Monitor and fix unhandled Sidekiq job errors (Ai::RepositoryXray::ScanDependenciesWorker)
Context
In #476177 (closed), we introduced the Ai::Context::Dependencies::ConfigFiles::Base
class where the intention is for each dependency manager config file type to be represented by a child class. Each child class class contains the parsing logic in extract_libs
, which returns a list of libraries and their versions from the file content. It's executed when the config file parser (Ai::Context::Dependencies::ConfigFileParser
) runs .parse!
on each config file object.
The Sidekiq worker Ai::RepositoryXray::ScanDependenciesWorker
runs Ai::RepositoryXray::ScanDependenciesService
, which executes the config file parser.
Problem
The parsing logic in extract_libs
sometimes misses certain edge cases in the file content. When an unexpected data type or value is encountered, it throws an exception that bubbles up as Sidekiq job error. These are unhandled exceptions and should be either fixed or caught and re-raised as a known ParsingError
instead.
Typically the rate of these unhandled errors is quite low compared to the success rate (see Grafana worker detail). So these are considered low priority "bugs", but they should still be addressed for code completeness and to avoid impacting our error budget.
References
-
Kibana failed job logs for
Ai::RepositoryXray::ScanDependenciesWorker
: https://log.gprd.gitlab.net/app/r/s/NbOQ9 - Grafana Worker Detail: https://dashboards.gitlab.net/goto/P1PeuukHg?orgId=1
- Error budget for groupcode creation: https://dashboards.gitlab.net/goto/Xrt3xRZHR?orgId=1
- Many of these errors were fixed during the initial roll out (#483928 (closed)).

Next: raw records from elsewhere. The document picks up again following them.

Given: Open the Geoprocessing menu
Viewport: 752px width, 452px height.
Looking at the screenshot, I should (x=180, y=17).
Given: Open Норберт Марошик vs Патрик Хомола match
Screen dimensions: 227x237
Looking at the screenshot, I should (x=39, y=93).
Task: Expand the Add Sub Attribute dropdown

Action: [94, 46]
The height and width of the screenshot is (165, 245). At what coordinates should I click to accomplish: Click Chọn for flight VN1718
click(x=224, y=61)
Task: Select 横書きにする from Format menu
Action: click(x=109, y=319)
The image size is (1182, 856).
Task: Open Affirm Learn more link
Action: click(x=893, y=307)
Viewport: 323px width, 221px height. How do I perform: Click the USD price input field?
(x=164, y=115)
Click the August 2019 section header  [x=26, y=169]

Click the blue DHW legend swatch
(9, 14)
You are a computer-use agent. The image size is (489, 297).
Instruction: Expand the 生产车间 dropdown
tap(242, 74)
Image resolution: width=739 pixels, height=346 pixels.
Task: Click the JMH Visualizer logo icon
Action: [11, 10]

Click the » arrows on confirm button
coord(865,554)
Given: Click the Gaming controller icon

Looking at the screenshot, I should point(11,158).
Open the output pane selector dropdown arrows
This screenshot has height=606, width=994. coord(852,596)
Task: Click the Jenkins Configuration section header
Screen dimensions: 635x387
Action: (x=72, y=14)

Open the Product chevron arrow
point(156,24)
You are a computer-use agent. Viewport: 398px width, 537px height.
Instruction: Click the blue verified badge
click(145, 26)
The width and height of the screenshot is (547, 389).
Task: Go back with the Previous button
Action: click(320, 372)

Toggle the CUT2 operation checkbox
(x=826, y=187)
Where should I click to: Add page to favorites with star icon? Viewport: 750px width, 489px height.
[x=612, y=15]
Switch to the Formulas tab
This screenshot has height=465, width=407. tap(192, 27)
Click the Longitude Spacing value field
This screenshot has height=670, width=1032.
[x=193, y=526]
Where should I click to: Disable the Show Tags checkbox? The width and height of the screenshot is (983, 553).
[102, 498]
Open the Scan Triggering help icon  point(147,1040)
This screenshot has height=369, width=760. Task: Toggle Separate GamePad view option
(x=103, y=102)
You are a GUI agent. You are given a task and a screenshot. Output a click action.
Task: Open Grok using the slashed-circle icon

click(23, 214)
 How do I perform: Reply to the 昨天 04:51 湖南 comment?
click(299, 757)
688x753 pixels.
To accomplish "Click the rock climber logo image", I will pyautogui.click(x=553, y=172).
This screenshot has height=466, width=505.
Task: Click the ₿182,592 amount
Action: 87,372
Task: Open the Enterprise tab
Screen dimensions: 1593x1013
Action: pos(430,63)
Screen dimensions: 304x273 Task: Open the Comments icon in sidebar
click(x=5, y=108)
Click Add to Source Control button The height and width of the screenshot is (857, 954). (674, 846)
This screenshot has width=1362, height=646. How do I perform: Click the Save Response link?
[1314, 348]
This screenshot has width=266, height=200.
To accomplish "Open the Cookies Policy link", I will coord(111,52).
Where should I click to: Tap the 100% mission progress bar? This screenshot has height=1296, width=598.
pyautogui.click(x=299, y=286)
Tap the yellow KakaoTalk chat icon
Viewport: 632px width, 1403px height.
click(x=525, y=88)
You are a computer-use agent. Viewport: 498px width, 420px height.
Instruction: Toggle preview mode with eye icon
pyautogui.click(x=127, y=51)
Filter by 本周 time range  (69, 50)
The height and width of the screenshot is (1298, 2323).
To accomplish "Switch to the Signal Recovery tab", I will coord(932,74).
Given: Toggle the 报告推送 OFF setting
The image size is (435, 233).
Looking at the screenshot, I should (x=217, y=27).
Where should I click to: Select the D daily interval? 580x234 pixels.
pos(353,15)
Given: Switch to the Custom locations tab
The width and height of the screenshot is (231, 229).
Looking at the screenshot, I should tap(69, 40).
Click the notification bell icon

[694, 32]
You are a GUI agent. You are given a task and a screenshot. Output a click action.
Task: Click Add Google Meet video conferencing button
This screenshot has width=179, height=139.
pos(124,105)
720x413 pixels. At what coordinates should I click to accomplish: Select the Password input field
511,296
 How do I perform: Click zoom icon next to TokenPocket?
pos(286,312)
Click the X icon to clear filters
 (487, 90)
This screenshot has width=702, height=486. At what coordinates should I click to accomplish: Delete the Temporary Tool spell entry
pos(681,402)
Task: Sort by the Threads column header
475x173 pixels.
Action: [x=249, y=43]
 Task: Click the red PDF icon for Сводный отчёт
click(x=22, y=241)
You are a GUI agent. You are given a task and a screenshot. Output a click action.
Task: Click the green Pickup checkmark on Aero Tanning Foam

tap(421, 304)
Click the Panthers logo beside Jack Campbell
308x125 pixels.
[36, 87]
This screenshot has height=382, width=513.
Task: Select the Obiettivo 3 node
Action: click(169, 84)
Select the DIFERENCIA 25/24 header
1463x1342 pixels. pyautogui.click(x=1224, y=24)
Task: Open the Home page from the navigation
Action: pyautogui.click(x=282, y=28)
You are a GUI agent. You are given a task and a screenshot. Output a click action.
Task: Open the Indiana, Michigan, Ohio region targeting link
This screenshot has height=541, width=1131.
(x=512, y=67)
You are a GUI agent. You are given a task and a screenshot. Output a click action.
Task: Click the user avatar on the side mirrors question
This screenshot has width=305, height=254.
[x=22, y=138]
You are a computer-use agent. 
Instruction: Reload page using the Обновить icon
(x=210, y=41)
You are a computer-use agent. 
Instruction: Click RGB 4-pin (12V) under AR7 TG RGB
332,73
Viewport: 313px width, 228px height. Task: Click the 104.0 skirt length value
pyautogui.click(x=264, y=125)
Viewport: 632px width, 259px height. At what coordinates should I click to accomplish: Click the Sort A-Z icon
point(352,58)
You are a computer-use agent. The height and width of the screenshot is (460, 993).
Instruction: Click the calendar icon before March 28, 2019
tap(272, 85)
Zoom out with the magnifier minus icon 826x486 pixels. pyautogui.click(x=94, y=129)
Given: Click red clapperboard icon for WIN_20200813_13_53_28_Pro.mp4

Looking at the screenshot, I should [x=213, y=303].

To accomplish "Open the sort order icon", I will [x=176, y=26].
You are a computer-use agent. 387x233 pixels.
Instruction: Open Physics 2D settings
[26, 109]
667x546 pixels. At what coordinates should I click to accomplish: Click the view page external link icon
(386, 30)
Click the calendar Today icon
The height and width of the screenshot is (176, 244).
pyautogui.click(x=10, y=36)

See related MRs.
Proposal
We should periodically monitor Kibana logs for these failed Sidekiq job errors and fix/handle them as needed. This needs to be a continuous process throughout the lifetime of the X-Ray service because new config file classes may be added over time. New edge cases may also be uncovered as the service becomes used more widely.
UPDATE [2024-02-04]
Per #500575 (comment 2303465333), we have promoted this to an epic (&16680 (closed)) and will create child issues as needed.